ABOUT THIS EXERCISE> Whenever a line below holds the word "agent", count it; please give only the final number.

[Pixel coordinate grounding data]
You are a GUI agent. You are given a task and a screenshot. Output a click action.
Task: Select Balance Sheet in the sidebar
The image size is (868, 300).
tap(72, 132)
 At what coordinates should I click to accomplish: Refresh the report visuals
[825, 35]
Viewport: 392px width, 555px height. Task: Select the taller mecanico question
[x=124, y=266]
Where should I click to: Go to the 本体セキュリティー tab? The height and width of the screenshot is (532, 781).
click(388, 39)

...

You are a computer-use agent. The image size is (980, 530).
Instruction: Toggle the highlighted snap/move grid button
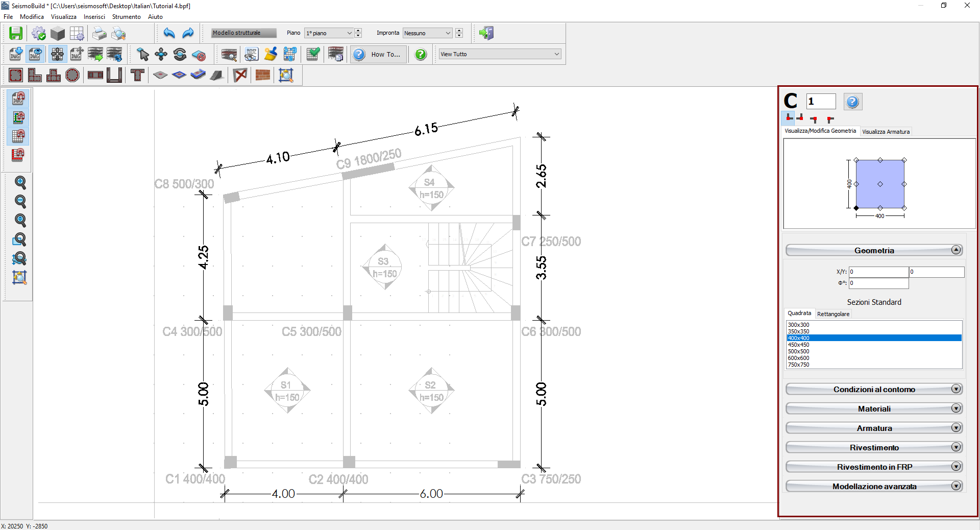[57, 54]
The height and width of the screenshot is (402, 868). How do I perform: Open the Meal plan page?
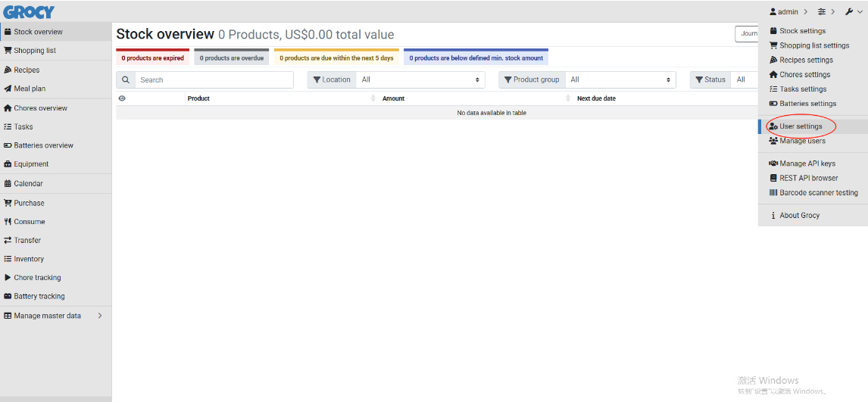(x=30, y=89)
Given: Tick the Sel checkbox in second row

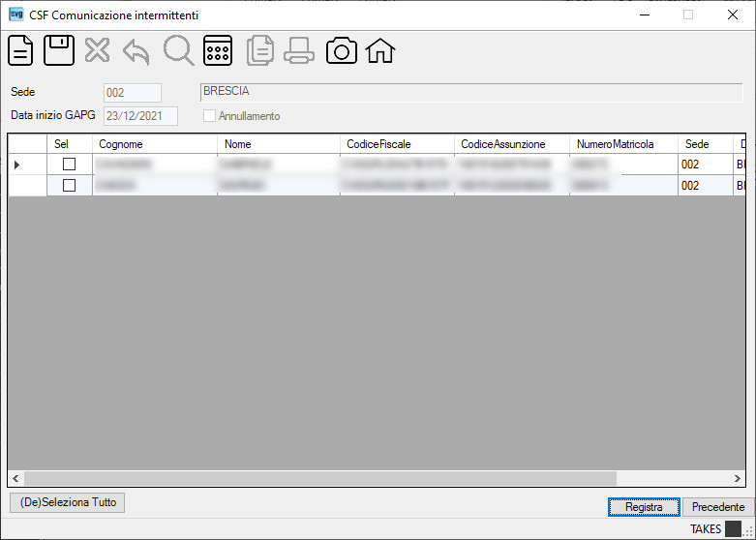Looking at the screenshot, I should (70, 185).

FINAL ANSWER> 2